* _Records for the exercise_:
===============

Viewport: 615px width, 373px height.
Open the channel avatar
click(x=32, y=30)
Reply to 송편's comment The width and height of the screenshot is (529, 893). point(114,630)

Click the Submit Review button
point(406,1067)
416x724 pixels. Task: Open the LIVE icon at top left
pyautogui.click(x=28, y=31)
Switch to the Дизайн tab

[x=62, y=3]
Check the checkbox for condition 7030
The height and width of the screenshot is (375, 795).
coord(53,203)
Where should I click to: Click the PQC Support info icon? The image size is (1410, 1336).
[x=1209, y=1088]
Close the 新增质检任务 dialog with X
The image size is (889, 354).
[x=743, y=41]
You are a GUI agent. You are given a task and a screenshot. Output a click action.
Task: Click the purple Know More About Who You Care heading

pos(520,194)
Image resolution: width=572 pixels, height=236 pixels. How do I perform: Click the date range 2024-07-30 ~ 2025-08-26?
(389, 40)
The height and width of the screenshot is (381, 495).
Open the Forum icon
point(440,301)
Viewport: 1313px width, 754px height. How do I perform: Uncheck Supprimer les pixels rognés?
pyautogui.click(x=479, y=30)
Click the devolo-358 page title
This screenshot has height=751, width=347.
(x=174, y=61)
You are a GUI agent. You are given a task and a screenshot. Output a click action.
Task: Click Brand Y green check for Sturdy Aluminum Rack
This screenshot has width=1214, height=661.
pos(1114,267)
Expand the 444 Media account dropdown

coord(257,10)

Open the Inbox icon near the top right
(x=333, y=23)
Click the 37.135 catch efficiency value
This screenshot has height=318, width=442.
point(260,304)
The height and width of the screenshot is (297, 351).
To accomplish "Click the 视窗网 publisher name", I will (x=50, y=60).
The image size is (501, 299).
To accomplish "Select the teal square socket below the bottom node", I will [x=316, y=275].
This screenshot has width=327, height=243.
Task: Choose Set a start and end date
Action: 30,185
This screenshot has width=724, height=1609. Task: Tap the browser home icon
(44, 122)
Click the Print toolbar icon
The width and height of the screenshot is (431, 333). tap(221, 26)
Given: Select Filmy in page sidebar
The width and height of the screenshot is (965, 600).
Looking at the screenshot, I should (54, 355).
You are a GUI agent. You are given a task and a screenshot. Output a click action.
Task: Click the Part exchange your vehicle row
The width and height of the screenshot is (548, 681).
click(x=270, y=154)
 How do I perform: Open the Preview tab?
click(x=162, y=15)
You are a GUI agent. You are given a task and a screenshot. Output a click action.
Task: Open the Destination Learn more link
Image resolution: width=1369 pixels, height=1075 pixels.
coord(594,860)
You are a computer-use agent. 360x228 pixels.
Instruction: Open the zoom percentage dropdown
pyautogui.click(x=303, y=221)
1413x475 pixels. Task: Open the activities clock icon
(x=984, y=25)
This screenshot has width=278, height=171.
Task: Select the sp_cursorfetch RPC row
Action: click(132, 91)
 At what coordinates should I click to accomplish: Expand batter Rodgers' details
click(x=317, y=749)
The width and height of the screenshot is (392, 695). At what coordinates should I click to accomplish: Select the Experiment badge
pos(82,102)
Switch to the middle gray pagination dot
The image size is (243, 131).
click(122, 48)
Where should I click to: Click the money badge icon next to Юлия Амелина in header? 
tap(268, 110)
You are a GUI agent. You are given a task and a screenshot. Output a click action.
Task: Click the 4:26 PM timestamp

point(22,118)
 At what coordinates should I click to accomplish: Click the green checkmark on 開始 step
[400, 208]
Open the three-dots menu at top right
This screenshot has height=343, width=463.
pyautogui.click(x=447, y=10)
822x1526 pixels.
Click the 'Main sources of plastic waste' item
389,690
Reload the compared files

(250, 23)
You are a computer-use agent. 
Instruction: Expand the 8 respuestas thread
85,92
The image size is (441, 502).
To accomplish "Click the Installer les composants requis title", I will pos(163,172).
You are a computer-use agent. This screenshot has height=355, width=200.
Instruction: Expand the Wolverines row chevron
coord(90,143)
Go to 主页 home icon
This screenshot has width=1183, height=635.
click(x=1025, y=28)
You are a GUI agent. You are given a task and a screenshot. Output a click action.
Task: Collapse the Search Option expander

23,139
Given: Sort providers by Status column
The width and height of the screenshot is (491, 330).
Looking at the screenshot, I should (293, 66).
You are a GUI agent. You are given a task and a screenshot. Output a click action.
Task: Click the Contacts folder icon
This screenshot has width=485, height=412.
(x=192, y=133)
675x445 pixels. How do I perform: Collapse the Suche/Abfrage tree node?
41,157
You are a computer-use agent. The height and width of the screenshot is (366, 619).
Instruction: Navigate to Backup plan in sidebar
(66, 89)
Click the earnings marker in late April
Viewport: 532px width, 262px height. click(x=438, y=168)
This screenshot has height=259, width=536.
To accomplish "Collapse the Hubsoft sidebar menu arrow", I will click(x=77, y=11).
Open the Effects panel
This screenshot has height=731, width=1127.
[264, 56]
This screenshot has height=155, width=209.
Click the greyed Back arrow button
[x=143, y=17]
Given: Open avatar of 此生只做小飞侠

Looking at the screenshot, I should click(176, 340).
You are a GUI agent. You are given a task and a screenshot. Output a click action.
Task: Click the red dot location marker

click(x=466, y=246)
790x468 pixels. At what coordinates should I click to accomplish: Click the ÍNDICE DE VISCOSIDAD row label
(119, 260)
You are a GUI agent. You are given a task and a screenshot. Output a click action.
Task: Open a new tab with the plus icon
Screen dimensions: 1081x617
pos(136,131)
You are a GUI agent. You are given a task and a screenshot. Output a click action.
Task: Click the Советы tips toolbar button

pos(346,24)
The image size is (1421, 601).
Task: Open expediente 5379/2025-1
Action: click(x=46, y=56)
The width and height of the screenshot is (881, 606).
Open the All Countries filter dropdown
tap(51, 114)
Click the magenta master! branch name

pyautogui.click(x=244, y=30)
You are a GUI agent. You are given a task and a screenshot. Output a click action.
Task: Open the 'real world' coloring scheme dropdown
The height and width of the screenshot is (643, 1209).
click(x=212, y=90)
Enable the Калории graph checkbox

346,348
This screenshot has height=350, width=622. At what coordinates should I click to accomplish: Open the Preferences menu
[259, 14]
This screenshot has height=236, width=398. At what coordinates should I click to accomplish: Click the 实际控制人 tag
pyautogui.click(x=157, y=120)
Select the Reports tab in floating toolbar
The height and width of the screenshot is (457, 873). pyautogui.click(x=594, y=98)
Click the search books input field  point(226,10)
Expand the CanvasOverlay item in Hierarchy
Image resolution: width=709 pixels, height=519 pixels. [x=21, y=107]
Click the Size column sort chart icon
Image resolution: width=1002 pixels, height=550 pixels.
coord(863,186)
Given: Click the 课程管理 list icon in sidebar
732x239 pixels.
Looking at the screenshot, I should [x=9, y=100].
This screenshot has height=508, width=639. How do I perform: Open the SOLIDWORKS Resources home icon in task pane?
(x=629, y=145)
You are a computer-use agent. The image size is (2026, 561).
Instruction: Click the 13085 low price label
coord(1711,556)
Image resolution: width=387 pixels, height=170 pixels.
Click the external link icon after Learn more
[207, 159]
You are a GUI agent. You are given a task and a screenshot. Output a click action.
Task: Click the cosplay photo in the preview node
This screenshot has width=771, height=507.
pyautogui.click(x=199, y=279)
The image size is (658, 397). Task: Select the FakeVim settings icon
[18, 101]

===============

Could you retype every record above exactly as it appears?

* _Final answer_:
Viewport: 615px width, 373px height.
Open the channel avatar
click(x=32, y=30)
Reply to 송편's comment The width and height of the screenshot is (529, 893). point(114,630)

Click the Submit Review button
point(406,1067)
416x724 pixels. Task: Open the LIVE icon at top left
pyautogui.click(x=28, y=31)
Switch to the Дизайн tab

[x=62, y=3]
Check the checkbox for condition 7030
The height and width of the screenshot is (375, 795).
coord(53,203)
Where should I click to: Click the PQC Support info icon? The image size is (1410, 1336).
[x=1209, y=1088]
Close the 新增质检任务 dialog with X
The image size is (889, 354).
[x=743, y=41]
You are a GUI agent. You are given a task and a screenshot. Output a click action.
Task: Click the purple Know More About Who You Care heading

pos(520,194)
Image resolution: width=572 pixels, height=236 pixels. How do I perform: Click the date range 2024-07-30 ~ 2025-08-26?
(389, 40)
The height and width of the screenshot is (381, 495).
Open the Forum icon
point(440,301)
Viewport: 1313px width, 754px height. How do I perform: Uncheck Supprimer les pixels rognés?
pyautogui.click(x=479, y=30)
Click the devolo-358 page title
This screenshot has height=751, width=347.
(x=174, y=61)
You are a GUI agent. You are given a task and a screenshot. Output a click action.
Task: Click Brand Y green check for Sturdy Aluminum Rack
This screenshot has width=1214, height=661.
pos(1114,267)
Expand the 444 Media account dropdown

coord(257,10)

Open the Inbox icon near the top right
(x=333, y=23)
Click the 37.135 catch efficiency value
This screenshot has height=318, width=442.
point(260,304)
The height and width of the screenshot is (297, 351).
To accomplish "Click the 视窗网 publisher name", I will (x=50, y=60).
The image size is (501, 299).
To accomplish "Select the teal square socket below the bottom node", I will [x=316, y=275].
This screenshot has width=327, height=243.
Task: Choose Set a start and end date
Action: 30,185
This screenshot has width=724, height=1609. Task: Tap the browser home icon
(44, 122)
Click the Print toolbar icon
The width and height of the screenshot is (431, 333). tap(221, 26)
Given: Select Filmy in page sidebar
The width and height of the screenshot is (965, 600).
Looking at the screenshot, I should (54, 355).
You are a GUI agent. You are given a task and a screenshot. Output a click action.
Task: Click the Part exchange your vehicle row
The width and height of the screenshot is (548, 681).
click(x=270, y=154)
 How do I perform: Open the Preview tab?
click(x=162, y=15)
You are a GUI agent. You are given a task and a screenshot. Output a click action.
Task: Open the Destination Learn more link
Image resolution: width=1369 pixels, height=1075 pixels.
coord(594,860)
You are a computer-use agent. 360x228 pixels.
Instruction: Open the zoom percentage dropdown
pyautogui.click(x=303, y=221)
1413x475 pixels. Task: Open the activities clock icon
(x=984, y=25)
This screenshot has width=278, height=171.
Task: Select the sp_cursorfetch RPC row
Action: click(132, 91)
 At what coordinates should I click to accomplish: Expand batter Rodgers' details
click(x=317, y=749)
The width and height of the screenshot is (392, 695). At what coordinates should I click to accomplish: Select the Experiment badge
pos(82,102)
Switch to the middle gray pagination dot
The image size is (243, 131).
click(122, 48)
Where should I click to: Click the money badge icon next to Юлия Амелина in header? 
tap(268, 110)
You are a GUI agent. You are given a task and a screenshot. Output a click action.
Task: Click the 4:26 PM timestamp

point(22,118)
 At what coordinates should I click to accomplish: Click the green checkmark on 開始 step
[400, 208]
Open the three-dots menu at top right
This screenshot has height=343, width=463.
pyautogui.click(x=447, y=10)
822x1526 pixels.
Click the 'Main sources of plastic waste' item
389,690
Reload the compared files

(250, 23)
You are a computer-use agent. 
Instruction: Expand the 8 respuestas thread
85,92
The image size is (441, 502).
To accomplish "Click the Installer les composants requis title", I will pos(163,172).
You are a computer-use agent. This screenshot has height=355, width=200.
Instruction: Expand the Wolverines row chevron
coord(90,143)
Go to 主页 home icon
This screenshot has width=1183, height=635.
click(x=1025, y=28)
You are a GUI agent. You are given a task and a screenshot. Output a click action.
Task: Collapse the Search Option expander

23,139
Given: Sort providers by Status column
The width and height of the screenshot is (491, 330).
Looking at the screenshot, I should (293, 66).
You are a GUI agent. You are given a task and a screenshot. Output a click action.
Task: Click the Contacts folder icon
This screenshot has width=485, height=412.
(x=192, y=133)
675x445 pixels. How do I perform: Collapse the Suche/Abfrage tree node?
41,157
You are a computer-use agent. The height and width of the screenshot is (366, 619).
Instruction: Navigate to Backup plan in sidebar
(66, 89)
Click the earnings marker in late April
Viewport: 532px width, 262px height. click(x=438, y=168)
This screenshot has height=259, width=536.
To accomplish "Collapse the Hubsoft sidebar menu arrow", I will click(x=77, y=11).
Open the Effects panel
This screenshot has height=731, width=1127.
[264, 56]
This screenshot has height=155, width=209.
Click the greyed Back arrow button
[x=143, y=17]
Given: Open avatar of 此生只做小飞侠

Looking at the screenshot, I should click(176, 340).
You are a GUI agent. You are given a task and a screenshot. Output a click action.
Task: Click the red dot location marker

click(x=466, y=246)
790x468 pixels. At what coordinates should I click to accomplish: Click the ÍNDICE DE VISCOSIDAD row label
(119, 260)
You are a GUI agent. You are given a task and a screenshot. Output a click action.
Task: Open a new tab with the plus icon
Screen dimensions: 1081x617
pos(136,131)
You are a GUI agent. You are given a task and a screenshot. Output a click action.
Task: Click the Советы tips toolbar button

pos(346,24)
The image size is (1421, 601).
Task: Open expediente 5379/2025-1
Action: click(x=46, y=56)
The width and height of the screenshot is (881, 606).
Open the All Countries filter dropdown
tap(51, 114)
Click the magenta master! branch name

pyautogui.click(x=244, y=30)
You are a GUI agent. You are given a task and a screenshot. Output a click action.
Task: Open the 'real world' coloring scheme dropdown
The height and width of the screenshot is (643, 1209).
click(x=212, y=90)
Enable the Калории graph checkbox

346,348
This screenshot has height=350, width=622. At what coordinates should I click to accomplish: Open the Preferences menu
[259, 14]
This screenshot has height=236, width=398. At what coordinates should I click to accomplish: Click the 实际控制人 tag
pyautogui.click(x=157, y=120)
Select the Reports tab in floating toolbar
The height and width of the screenshot is (457, 873). pyautogui.click(x=594, y=98)
Click the search books input field  point(226,10)
Expand the CanvasOverlay item in Hierarchy
Image resolution: width=709 pixels, height=519 pixels. [x=21, y=107]
Click the Size column sort chart icon
Image resolution: width=1002 pixels, height=550 pixels.
coord(863,186)
Given: Click the 课程管理 list icon in sidebar
732x239 pixels.
Looking at the screenshot, I should [x=9, y=100].
This screenshot has height=508, width=639. How do I perform: Open the SOLIDWORKS Resources home icon in task pane?
(x=629, y=145)
You are a computer-use agent. The image size is (2026, 561).
Instruction: Click the 13085 low price label
coord(1711,556)
Image resolution: width=387 pixels, height=170 pixels.
Click the external link icon after Learn more
[207, 159]
You are a GUI agent. You are given a task and a screenshot. Output a click action.
Task: Click the cosplay photo in the preview node
This screenshot has width=771, height=507.
pyautogui.click(x=199, y=279)
The image size is (658, 397). Task: Select the FakeVim settings icon
[18, 101]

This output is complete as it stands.